*** SUPPLIED PASSAGE ***
Ageless: you and your age
Exercising and eating healthy are essential to aging less. Watch this video to learn more tips to live younger, longer. Explore more videos on longevity.
Transcript
[MUSIC PLAYING]
With over an 80% probability, you're going to get to live a lot longer and a lot younger.
If the 90-year-old of tomorrow is really the 40-year-old of today, they're
not going to act like 90. They're going to act like 40. And that means that our whole concept of aging
is going to change. Just think about where we've gone in heart valves. In the 1950s, we had a rice diet--
is the only way we treated high blood pressure. And we've now decreased strokes and heart attacks substantially.
Statins have now come in, and plant-based diets, all of which change the risk of heart disease so substantially that we now
think of it as something that we could really end. All of that is going to be possible in the next decade
or so. You can get to be able to be in the same shape you are now 10 years from now so that you'll enjoy all this progress
that science is going to have. My one tip to age less is start early
to be the genetic engineer you can be. So the most important thing is to change your attitude,
to understand you control how well and how long you live. Second piece of advice is to add speed to both your workouts--
that's intensity-- and your brain training. Speed of processing is the most important. The third is to only eat food that's a relationship.
You wouldn't marry someone who is trying to kill you. You shouldn't eat food that's trying to kill you. Next, you have to have a team.
This isn't you alone. It's your physician. It's your financial advisor, your buddies. So choose your team for trust, honesty,
and be willing to tell you when you've gone wrong. The last point, manage stress, and to build
your posse and your purpose, because those are really what keep you young.
[MUSIC PLAYING]
Do I want to live to 130? Probably not, but I think the real sound bite here is our ideas about that change as we age.
So talking about death and dying should be considered a developmental milestone, almost. I want to be 130 and have that be
an average, if our society has figured out how to handle that, and that we wouldn't be a burden at 130 for all of the systems
at place. Yeah. No, I'm sort of along that line too. I'd be happy to live to 130, so long as it would be enjoyable.
And that can mean a lot of different things. It doesn't have to be fun, right? I'm not saying it's got to be fun and happy. It just needs to be doable, I think, really is what I mean.
*** SUPPLIED DATA ***
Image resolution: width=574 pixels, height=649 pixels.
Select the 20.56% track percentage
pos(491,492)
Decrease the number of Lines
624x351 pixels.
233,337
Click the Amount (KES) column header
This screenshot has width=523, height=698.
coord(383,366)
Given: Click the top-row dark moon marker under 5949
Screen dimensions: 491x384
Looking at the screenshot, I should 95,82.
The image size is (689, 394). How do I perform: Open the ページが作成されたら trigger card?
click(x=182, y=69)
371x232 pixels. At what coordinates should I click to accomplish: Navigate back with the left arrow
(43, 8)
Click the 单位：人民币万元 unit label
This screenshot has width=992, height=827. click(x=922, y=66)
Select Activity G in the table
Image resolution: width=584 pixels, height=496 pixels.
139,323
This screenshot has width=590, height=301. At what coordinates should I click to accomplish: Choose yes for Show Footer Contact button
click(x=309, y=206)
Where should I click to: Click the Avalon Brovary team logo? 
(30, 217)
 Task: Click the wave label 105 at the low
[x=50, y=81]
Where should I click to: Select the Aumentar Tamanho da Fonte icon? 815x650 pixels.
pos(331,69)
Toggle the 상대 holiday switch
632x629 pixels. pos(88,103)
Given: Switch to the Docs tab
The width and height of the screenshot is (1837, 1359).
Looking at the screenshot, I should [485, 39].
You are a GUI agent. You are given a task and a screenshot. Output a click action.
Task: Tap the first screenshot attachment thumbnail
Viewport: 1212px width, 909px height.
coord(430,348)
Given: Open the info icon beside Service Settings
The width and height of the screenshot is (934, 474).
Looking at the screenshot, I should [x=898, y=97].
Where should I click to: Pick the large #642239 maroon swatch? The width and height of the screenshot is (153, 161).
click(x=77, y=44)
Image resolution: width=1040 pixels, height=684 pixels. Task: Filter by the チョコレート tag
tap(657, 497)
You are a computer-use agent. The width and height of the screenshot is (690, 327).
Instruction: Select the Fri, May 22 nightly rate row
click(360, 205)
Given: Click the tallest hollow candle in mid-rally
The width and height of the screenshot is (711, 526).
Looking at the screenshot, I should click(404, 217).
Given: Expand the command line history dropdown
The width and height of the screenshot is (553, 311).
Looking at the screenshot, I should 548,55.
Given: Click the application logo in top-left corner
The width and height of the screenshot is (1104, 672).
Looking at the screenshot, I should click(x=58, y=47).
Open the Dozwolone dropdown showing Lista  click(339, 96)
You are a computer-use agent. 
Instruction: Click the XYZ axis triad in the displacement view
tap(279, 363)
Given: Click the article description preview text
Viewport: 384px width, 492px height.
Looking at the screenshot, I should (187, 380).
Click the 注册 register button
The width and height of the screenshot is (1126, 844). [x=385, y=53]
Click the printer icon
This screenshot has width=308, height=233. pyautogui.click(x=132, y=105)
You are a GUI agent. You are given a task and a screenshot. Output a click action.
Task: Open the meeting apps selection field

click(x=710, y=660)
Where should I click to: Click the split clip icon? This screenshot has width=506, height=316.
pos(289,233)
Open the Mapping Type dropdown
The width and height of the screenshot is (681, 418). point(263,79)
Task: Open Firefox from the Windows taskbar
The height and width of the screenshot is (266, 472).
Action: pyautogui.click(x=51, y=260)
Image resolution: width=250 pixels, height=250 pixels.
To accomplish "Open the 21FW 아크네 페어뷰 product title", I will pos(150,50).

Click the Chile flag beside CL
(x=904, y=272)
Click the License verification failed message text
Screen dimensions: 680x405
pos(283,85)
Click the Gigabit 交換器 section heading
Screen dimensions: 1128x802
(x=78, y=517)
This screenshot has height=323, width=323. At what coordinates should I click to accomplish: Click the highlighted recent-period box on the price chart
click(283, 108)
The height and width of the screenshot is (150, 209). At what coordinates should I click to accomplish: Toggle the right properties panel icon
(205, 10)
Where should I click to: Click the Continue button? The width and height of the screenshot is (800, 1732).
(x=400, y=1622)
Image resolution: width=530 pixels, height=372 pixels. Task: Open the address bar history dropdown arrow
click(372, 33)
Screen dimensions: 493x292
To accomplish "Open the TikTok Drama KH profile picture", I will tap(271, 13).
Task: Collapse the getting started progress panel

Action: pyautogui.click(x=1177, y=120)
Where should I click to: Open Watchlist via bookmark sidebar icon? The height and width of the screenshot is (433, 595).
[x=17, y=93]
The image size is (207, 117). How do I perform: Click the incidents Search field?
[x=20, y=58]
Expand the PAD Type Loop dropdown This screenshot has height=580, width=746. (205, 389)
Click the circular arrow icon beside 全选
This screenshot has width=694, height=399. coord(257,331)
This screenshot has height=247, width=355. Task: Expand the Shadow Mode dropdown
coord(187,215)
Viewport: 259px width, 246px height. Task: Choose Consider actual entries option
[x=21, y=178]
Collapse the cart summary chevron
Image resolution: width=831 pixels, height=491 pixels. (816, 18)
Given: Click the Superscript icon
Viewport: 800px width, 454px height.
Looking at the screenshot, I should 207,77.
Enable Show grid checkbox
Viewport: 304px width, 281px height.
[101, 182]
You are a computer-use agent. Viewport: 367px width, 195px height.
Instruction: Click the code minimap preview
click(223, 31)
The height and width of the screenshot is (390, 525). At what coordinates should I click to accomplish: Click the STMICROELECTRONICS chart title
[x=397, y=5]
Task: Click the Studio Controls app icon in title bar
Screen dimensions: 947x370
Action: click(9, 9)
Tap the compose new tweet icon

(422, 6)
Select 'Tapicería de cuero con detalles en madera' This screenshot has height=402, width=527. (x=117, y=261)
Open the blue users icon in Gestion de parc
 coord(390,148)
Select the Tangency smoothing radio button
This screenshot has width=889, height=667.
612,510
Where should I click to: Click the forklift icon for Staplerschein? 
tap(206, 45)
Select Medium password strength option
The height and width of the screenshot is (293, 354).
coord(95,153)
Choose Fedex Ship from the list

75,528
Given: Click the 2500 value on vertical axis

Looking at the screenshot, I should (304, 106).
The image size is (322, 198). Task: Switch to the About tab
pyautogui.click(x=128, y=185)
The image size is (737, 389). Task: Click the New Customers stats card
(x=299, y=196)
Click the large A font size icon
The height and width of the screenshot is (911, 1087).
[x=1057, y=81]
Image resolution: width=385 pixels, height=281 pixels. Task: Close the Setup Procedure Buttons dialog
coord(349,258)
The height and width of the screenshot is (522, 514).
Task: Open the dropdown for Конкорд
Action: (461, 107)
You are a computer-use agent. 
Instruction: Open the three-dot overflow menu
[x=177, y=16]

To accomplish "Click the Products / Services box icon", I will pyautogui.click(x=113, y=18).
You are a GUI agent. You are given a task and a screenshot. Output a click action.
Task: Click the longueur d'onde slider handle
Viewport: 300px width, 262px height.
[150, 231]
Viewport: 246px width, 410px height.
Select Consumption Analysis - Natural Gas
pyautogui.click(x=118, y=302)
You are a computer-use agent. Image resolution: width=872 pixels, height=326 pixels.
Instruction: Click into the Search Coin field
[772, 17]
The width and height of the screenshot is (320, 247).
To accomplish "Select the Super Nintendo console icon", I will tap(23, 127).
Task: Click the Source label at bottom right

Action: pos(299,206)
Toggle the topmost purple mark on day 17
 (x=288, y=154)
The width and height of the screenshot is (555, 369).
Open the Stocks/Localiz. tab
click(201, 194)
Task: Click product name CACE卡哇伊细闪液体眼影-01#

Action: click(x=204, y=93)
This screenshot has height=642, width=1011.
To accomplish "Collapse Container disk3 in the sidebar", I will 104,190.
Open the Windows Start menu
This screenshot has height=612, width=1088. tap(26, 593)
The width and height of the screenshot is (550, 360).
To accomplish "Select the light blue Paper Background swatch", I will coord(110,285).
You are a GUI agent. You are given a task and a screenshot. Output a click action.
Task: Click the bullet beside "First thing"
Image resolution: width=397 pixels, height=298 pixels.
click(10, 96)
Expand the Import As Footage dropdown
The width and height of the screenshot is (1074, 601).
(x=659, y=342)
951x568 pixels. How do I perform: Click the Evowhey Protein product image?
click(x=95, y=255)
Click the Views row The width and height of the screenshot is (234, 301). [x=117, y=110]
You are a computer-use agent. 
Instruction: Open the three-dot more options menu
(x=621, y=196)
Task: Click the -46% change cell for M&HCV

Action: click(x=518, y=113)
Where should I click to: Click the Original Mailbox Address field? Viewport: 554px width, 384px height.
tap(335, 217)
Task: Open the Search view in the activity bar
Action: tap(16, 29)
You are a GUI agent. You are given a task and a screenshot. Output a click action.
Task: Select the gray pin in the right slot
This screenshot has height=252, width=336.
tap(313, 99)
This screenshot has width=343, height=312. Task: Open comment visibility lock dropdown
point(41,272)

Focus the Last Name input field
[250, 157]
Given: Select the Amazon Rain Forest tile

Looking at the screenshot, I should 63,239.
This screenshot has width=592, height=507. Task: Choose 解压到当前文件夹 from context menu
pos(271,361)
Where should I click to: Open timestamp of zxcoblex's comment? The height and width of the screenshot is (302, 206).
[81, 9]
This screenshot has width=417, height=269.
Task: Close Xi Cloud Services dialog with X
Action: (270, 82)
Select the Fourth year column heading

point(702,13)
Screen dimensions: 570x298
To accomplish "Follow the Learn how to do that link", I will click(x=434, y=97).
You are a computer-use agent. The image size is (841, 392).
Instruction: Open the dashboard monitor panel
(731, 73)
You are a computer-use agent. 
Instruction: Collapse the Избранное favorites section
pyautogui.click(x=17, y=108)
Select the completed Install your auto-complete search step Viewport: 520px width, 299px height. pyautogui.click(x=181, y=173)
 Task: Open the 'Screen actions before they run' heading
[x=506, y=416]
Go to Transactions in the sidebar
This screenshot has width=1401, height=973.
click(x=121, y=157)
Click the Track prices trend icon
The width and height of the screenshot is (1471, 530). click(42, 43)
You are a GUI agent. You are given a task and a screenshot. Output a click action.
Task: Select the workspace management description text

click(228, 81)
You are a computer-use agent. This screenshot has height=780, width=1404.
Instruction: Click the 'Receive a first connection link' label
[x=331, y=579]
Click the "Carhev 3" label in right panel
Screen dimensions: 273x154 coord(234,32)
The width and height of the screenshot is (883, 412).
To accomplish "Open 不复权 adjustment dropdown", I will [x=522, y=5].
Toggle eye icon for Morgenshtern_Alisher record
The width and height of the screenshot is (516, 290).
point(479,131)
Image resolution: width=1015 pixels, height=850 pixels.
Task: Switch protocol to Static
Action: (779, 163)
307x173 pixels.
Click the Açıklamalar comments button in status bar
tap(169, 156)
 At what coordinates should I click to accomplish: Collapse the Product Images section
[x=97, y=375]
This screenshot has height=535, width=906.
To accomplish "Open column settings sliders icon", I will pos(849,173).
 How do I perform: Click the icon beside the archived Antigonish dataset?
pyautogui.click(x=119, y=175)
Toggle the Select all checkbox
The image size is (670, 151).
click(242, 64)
***
**THE TASK:** According to the longevity video transcript, what was the only treatment for high blood pressure in the 1950s? The rows play no part in this exercise.

**OUTPUT BELOW:** A rice diet.